ALGUMAS LIVRARIAS SÃO NECROTÉRIOS

livrarias, cemitérios ou jardins?
ainda há meses vos falava da falta de espaço dado às obras de autores portugueses, nas ditas "livrarias de massa". De um modo geral, os funcionários que trabalham nas livrarias de grandes superfícies, como a Bertrand ou a Fnac, etc., vendem os livros como mera cosmética, por isso não vêem os autores portugueses como um bom investimento, atribuindo-lhes espaços medíocres e dando pouco visibilidade à literatura contemporânea do nosso país.

Como se não bastasse, na maioria dos casos, nos escaparates atribuídos aos autores portugueses, encontramos, geralmente, todos os autores lusófonos; aos nacionais, apenas se dá ênfase aos escritores ditos mais mediáticos.

Nestas livrarias de grandes superfícies, depressa são despejados, dos escaparates para o armazém, autores de enorme referência, como Vergílio Ferreira, que parece estar cada vez mais esquecido. Como se não bastasse há, nalgumas livrarias portuguesas - como em tudo - a cultura literária do necrotério, um autor falecido é lhe imediato dado um espaço de protagonismo mórbido. Como nestes últimos anos, infelizmente, muitos dos grandes autores faleceram, os escaparates do cantinho dedicado à literatura portuguesa edificaram autênticos cemitérios: Mário Cesariny, Eugénio de Andrade, Fiama Hasse P. Brandão; Sophia M. B. Andresen, Luís Pacheco… e mais recentemente a minha querida Maria Gabriela Llansol. Ainda há algumas semanas, encontrar um livro de Llansol, numa "livraria de massa", era quase impossível e a visibilidade dada a autora era rara ou inexistente. Bastou a autora falecer e os escaparates foram ao baú, enchendo-se de títulos de obras como epitáfios , e dos livros fizeram as lápides de uma literatura que não morreu e nunca morrerá, encontrando-se cada vez mais viva entre os seus leitores.

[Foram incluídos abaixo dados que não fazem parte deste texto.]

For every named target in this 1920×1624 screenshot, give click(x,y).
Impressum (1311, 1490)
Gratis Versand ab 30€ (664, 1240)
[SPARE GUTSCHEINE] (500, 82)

Resta-nos, felizmente, um escape, as livrarias das esquinas, das ruas, das paixões que ainda existem, e que são muitas, são essas que frequento, criando amizades e cumplicidades com os verdadeiros promotores das obras portuguesas. Nessas livrarias, não há necrotério, mas sim a apologia da vida, dos autores vivos (mesmo alguns terem já falecido, não sei se me entendem). Os funcionários dessas livrarias, que recomendo, são gente séria, verdadeiros apaixonados, que não gostam de passear por cemitérios, mas por jardins de língua portuguesa. Para esta gente, um muito obrigado

Comentários

Victor Nogueira disse…
Viva
Poderia subscrever este texto, que tb resolvi transcrever no Galeria & Photomaton, esperando que se não importe.
Lembro-me que uma vez fui à Sá da Costa em busca de livros de teatro e descobri preciosidades e «antiguidades», empoleirado num escadote. Mas noutras livrarias como a Barata, a FNAC ou a Bertrand o teatro, p. ex., está nas prateleiras de baixo, forçando o interessado a desistir ou a ficar numa posição incómoda, porque a única aceesível seria estirar-se no chão.de barriga para baixo com quatro braços e mãos, dois para se apoiar e dois para pesquisar e folhear. O mesmo sucede com a poesia, por vezes. Isto para não falar nas grandes superfícies, onde os livros são como batatas que brilham pela casca e com um indíce de «envelhecimento» e descartabilidade impressionantes.
Abraço
VN
Moura Aveirense disse…
Cada vez me desgosta mais comprar livros nas grandes cadeias... há algum tempo, fui a uma dessas cadeias (que tem a sua maior loja em Aveiro) à procura do último livro de Nuno Júdice (que tinha acabado de sair); disseram-me que teriam de ir procurá-lo ao armazém, pois eu tinha de compreender "que eles não tinham espaço para ter todos os livros nos escaparates da loja"... mas acabaram por não o encontrar também no armazém... enfim.